Era il 1978 e il massacro era generalizzato. Juan odiava uscire di casa, non aveva la forza per coprire gli echi e le vibrazioni di quella sfrenata malvagità: non aveva mai sentito niente del genere. Si era addirittura allontanato da suo figlio, che aveva un’età in cui era rumoroso ed esigente, non assomigliava più all’adorato bambino della prima infanzia. Rosario gli diceva sempre “chiuditi, ti aiuto” e non gli credeva quando lui spiegava che i metodi abituali non erano sufficienti, che sarebbe stato necessario reinventare la protezione, ma lui non aveva gli strumenti per farlo. I primi due anni della dittatura erano stati così: ciò che stava imperversando, Juan lo sentiva come un attacco diretto.
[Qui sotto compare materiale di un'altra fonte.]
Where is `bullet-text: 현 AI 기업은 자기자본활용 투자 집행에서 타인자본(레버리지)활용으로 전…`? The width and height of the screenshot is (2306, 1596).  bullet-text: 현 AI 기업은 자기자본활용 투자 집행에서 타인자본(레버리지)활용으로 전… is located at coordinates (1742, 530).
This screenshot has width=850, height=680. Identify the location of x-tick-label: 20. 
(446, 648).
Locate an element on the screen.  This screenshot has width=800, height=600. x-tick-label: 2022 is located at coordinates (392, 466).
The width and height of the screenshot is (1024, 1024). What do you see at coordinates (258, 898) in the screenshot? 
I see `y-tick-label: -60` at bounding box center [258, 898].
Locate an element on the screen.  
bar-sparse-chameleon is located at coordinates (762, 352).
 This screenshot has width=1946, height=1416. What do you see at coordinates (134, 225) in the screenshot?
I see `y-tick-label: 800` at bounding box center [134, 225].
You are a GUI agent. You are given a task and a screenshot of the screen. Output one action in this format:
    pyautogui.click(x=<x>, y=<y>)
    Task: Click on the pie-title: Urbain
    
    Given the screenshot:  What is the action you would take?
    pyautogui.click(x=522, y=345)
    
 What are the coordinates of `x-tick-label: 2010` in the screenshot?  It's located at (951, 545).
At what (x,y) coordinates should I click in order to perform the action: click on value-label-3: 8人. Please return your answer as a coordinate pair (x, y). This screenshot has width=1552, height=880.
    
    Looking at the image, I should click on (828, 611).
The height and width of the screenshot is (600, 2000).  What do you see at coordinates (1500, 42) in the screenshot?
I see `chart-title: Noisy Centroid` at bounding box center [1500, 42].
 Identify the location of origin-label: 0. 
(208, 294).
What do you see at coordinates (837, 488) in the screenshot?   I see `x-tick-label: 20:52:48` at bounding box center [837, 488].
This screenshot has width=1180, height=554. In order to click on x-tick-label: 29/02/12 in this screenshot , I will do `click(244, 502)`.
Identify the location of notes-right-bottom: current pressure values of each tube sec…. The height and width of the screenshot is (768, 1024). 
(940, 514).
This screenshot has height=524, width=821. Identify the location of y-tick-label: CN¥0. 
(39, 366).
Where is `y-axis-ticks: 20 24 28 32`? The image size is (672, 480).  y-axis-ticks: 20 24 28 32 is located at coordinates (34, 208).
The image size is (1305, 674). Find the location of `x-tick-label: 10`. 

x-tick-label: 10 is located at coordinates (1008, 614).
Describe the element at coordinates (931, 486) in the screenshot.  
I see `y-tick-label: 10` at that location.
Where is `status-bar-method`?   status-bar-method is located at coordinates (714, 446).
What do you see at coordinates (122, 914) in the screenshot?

La nostra parte di notte, Mariana Enriquez
Un elemento particolarmente affascinante del romanzo è il modo in cui Enriquez rappresenta il corpo. Nei rituali dell’Ordine i corpi vengono smembrati, sacrificati, svuotati. Il corpo di Juan è il tramite attraverso cui passano entità oscure, quello di Gaspar è percepito come contenitore di un potere da sfruttare. Ma il corpo non è solo vittima, diventa anche luogo di resistenza, spazio in cui si inscrivono traumi, memorie, violenze, ma anche possibilità di ribellione. Enriquez recupera così una tradizione letteraria latinoamericana che lega la fisicità al trauma storico e alla memoria collettiva, trasformando la carne stessa in campo di battaglia.
Oltre l'orrore e la paura
Che si tratti dei quartieri popolari di Buenos Aires, dei corpi segnati dalla malattia e dalla paura, o delle ombre della dittatura argentina, Enriquez costruisce un immaginario potente e coerente, dove l’horror diventa linguaggio politico e insieme esperienza emotiva. La sua scrittura, magnetica e visiva, riesce a rendere universali storie radicate nel contesto latinoamericano, portando sulla scena letteraria internazionale un modo nuovo di intendere il gotico. Con le sue opere, Enriquez ci ricorda che il male non è mai confinato ai fantasmi o ai mostri della fantasia: abita le strade, le case, le famiglie, le istituzioni. Eppure, dentro questo buio, resta sempre uno spazio per la resistenza, per l’affetto, per l’amore. Forse è proprio questo il cuore del suo lavoro: mostrarci che anche nelle notti più oscure brilla una scintilla di umanità, fragile ma irriducibile.